While the TD1 completed by the employee will have accurately reflected the credits claimable, everyone’s life circumstances change. Where a baby is born, or a child starts post-secondary education, a taxpayer turns 65 years of age, or an elderly parent comes to live with their children, the affected taxpayer will be become eligible to claim tax credits not previously available. And, since the employer can only calculate source deductions based on information provided to it by the employee, those new credit claims won’t be reflected in the amounts deducted at source from the employee’s paycheque.
It is a good idea for all employees to review the TD1 form prior to the start of each taxation year and to make any changes needed to ensure that a claim is made for all credit amounts currently available to him or her. Doing so will ensure that the correct amount of tax is deducted at source throughout the year.
Where the taxpayer has available deductions, which cannot be recorded on the TD1, like RRSP contributions, deductible support payments or child care expenses, it makes things a little more complicated, but it’s still possible to have source deductions adjusted to accurately reflect the employee’s tax liability for 2018. The way to do so is to file Form T1213, Request to Reduce Tax Deductions at Source Once that form is filed with the CRA, the Agency will, after verifying that the claims made are accurate, provide the employer with a Letter of Authority authorizing that employer to reduce the amount of tax being withheld at source.
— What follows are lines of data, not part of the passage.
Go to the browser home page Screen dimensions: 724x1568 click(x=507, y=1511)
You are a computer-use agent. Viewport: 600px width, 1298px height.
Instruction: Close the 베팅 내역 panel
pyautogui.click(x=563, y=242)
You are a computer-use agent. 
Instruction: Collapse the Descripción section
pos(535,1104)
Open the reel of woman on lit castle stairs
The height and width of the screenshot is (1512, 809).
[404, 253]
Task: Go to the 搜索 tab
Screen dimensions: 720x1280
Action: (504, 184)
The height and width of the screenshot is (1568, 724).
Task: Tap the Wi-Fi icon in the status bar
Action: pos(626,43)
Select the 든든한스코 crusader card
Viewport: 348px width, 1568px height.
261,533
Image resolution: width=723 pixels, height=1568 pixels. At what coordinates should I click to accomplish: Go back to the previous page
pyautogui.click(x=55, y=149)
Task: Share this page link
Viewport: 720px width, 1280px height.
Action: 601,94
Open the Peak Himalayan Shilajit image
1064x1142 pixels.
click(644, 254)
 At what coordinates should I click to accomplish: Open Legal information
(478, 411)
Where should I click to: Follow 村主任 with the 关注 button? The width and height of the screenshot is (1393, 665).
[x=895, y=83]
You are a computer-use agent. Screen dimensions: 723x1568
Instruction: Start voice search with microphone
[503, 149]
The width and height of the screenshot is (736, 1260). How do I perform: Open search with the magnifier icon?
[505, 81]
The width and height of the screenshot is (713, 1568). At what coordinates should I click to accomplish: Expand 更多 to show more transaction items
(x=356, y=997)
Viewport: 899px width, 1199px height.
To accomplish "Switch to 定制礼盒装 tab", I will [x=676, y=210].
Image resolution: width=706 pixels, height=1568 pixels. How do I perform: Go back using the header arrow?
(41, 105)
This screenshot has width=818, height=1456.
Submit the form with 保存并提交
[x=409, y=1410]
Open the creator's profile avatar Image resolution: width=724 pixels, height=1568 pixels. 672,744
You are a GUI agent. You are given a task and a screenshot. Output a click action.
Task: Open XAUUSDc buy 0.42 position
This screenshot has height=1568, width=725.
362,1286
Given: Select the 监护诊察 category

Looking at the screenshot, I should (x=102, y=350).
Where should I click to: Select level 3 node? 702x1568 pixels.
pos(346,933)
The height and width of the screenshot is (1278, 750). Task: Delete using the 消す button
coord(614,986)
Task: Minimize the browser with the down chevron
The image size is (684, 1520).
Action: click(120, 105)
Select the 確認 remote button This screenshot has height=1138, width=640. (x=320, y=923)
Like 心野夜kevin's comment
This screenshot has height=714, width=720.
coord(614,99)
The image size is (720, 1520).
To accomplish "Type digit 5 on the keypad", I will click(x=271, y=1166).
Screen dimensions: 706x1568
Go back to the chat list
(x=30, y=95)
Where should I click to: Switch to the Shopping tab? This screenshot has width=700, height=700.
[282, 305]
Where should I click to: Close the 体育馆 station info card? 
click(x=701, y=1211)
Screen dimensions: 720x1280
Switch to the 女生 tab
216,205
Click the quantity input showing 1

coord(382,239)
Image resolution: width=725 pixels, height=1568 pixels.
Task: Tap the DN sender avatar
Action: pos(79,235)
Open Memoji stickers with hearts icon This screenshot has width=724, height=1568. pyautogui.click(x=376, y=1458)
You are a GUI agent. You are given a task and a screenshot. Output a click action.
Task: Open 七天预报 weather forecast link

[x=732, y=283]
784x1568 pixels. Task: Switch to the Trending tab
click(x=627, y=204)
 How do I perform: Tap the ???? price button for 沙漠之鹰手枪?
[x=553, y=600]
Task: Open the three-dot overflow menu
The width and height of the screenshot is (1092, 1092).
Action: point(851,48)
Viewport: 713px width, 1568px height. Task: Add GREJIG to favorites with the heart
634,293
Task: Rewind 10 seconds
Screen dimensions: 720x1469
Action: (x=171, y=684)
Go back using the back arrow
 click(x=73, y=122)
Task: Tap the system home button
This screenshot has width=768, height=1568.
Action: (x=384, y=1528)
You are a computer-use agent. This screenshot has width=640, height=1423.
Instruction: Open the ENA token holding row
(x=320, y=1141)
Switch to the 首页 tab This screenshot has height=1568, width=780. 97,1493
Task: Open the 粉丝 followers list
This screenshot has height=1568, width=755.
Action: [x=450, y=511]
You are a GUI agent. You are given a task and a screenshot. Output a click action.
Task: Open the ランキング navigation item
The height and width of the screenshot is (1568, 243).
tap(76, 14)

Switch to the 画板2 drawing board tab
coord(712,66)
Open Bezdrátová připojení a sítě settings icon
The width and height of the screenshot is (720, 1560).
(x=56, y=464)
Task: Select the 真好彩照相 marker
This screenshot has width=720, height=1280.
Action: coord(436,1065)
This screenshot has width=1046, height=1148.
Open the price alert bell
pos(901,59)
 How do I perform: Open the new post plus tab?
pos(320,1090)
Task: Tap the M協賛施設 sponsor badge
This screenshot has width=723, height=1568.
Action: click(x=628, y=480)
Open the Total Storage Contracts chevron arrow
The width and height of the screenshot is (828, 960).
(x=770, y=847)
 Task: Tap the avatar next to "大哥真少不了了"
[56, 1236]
Of course, as with all things bureaucratic, having one’s source deductions reduced by filing a T1213 takes time. Consequently, the sooner a T1213 for 2018 is filed with the CRA, the sooner source deductions can be adjusted, effective for all paycheques subsequently issued in that year. Providing an employer with an updated TD1 for 2018 at the same time will ensure that source deductions made during 2018 will accurately reflect all of the employee’s current circumstances, and consequently his or her actual tax liability for the year.